The conversations were the same as everywhere — the Valarcan Sky, the old legends, the fear that had settled over Veridion like a low fog that would not lift. But here, at a crossroads, the fear was thicker. Travelers spoke of phenomena that did not behave as they should — ground that shook without cause, water that moved against its nature, winds that obeyed no season. The details shifted with the teller and the drink, but the shape of every story was the same: something in the world had come loose, and no one could say what, and the silence around it only fed the fear.
The Etherborn, however. This word surfaced in every conversation, sooner or later, like a stone surfacing in a river — inevitable, immovable, the word everything else flowed around. They were destroyers. They were the cause. They were the reason the world had broken and the reason it would break again. The variations were local but the verdict was universal. Aelios sat in his corner and let it wash over him, and it left no mark, because he was not a boy who accepted verdicts. He was a boy who required evidence.
In the morning he paid the innkeeper and took the southern road out of Thornwall. It passed through the market quarter, where the smiths had their workshops, and the forges were already lit, and the clang of hammers on metal rang across the rooftops in the flat, rhythmic percussion of a town that was awake and working.
He passed the largest forge at the end of the street. It was an open-fronted workshop — stone walls, timber roof, the wide brick hearth glowing orange in the grey morning light. The smith was a broad woman in a leather apron, working a piece of iron on the anvil with the economical, practiced strokes of someone who had been doing this so long the hammer was an extension of her arm.
As Aelios walked past the open front of the forge, the fire in the hearth flared.
It was brief — a single, sharp brightening, the flame leaping a hand’s breadth higher for perhaps two seconds before settling back to its working height. The kind of thing that happens in forges: a pocket of air in the coal, a shift in the draught, a log settling. The kind of thing no one notices unless they happen to be looking at the exact right moment.

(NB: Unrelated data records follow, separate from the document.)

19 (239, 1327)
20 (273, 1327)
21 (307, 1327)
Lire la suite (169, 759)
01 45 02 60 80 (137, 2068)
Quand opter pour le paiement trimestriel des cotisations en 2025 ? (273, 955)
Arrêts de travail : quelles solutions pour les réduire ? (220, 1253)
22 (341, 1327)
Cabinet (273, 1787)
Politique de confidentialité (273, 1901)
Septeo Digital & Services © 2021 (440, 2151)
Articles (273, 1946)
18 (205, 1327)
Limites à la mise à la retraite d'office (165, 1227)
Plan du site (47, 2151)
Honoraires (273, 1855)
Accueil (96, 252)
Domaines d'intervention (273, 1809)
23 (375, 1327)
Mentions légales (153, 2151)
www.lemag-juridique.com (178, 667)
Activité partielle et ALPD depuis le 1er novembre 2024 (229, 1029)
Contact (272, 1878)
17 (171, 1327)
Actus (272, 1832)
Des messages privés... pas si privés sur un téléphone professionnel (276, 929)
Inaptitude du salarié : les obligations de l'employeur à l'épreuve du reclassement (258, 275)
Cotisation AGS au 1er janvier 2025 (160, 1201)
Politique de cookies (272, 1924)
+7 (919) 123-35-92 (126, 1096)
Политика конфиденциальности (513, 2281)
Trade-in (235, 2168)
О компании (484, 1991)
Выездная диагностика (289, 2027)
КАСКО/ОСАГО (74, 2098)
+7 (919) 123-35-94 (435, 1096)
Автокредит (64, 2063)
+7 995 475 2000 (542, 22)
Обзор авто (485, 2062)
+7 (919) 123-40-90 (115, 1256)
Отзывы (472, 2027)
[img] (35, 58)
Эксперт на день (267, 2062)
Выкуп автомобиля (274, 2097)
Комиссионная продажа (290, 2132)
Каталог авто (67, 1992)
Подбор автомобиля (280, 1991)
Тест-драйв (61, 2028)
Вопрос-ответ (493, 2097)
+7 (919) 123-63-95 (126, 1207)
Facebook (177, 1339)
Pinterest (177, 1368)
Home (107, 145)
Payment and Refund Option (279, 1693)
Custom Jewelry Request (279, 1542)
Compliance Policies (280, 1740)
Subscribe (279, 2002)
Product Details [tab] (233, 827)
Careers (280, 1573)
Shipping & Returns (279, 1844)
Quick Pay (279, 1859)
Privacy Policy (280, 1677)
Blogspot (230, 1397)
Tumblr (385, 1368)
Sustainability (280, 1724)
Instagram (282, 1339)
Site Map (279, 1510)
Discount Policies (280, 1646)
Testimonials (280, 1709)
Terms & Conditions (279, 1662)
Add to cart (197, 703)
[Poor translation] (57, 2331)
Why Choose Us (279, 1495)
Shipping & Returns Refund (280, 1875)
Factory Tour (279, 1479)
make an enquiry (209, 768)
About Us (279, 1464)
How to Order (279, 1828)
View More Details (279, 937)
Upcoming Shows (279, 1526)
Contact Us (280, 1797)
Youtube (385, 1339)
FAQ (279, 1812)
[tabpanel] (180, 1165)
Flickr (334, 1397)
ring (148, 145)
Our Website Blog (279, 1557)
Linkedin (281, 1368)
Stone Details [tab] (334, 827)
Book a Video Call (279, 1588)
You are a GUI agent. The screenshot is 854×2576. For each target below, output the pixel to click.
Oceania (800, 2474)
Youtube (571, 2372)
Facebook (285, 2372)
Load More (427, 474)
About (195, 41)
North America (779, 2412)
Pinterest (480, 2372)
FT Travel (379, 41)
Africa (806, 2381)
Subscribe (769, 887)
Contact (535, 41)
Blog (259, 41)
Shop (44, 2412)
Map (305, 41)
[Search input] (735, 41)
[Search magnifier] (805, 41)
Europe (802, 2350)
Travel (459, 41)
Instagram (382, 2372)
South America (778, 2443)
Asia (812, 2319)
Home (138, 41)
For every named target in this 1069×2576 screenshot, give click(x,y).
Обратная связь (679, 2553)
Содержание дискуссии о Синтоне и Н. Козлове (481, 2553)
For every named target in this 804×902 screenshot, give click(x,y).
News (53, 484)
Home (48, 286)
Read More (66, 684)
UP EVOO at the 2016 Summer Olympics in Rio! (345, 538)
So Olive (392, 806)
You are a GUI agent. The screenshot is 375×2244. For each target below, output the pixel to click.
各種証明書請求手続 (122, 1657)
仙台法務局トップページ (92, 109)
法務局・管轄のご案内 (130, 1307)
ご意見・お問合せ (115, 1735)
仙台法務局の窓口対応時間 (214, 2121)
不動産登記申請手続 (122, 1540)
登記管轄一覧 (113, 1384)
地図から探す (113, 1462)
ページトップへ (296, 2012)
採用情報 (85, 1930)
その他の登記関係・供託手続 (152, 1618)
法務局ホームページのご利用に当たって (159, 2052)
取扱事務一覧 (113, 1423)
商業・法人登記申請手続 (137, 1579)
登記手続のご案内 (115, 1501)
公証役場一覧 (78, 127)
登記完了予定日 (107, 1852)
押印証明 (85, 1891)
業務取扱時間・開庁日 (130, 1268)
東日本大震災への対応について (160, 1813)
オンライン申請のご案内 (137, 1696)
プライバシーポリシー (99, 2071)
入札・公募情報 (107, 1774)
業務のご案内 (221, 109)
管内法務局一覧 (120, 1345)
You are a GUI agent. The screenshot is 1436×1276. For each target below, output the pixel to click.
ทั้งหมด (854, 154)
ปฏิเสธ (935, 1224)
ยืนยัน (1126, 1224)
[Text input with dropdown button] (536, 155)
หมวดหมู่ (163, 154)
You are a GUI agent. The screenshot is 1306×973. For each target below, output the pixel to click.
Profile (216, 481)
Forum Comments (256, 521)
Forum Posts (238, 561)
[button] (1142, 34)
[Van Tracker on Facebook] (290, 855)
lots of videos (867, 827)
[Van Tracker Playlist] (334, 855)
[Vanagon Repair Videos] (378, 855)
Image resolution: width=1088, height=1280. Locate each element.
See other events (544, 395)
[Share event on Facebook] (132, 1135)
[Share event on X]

The smith looked up from her work — the hearth, then the road, the boy walking past with a satchel over his shoulder and his eyes fixed on the distance ahead, then back to the hearth. The fire was normal. The coal was arranged as she had arranged it. Nothing was wrong.
She shook her head and went back to her work.
Aelios walked on. The flare had passed him. The warmth had passed him. He was already fifty yards past the forge, his mind occupied by the road ahead and the calculations it required — days to the lowlands, days to the Capitol, the dwindling coin in his pack and the growing list of questions in his satchel — and the fire in the forge behind him was as irrelevant to him as the crows in the trees and the mud on the road and every other ordinary sight that a boy walks past without noticing on a long journey west.
The smith watched him go. She did not know why she watched. She turned back to the iron on her anvil, and the hammer fell, and the forge burned, and the morning carried on.
The Capitol was still weeks away. The road was long and the boy on it was young and alone and carrying questions that no one he had met so far could answer.
But the questions were patient. They had waited fifteen years in a cottage that no longer existed. They could wait a few weeks more.
Aelios walked south, and the road widened, and the world opened before him, and somewhere behind the horizon the Capitol waited with its colleges and its libraries and its centuries of accumulated knowledge. The warmth in his chest stirred once — faint, sourceless, the same quiet heat that had suggested options for the man on the road — and he noted it, and let it settle among the other mysteries he did not yet understand, and kept walking.
Certainty was a tool. Aelios had been sharpening his since the night the fire decided not to take him.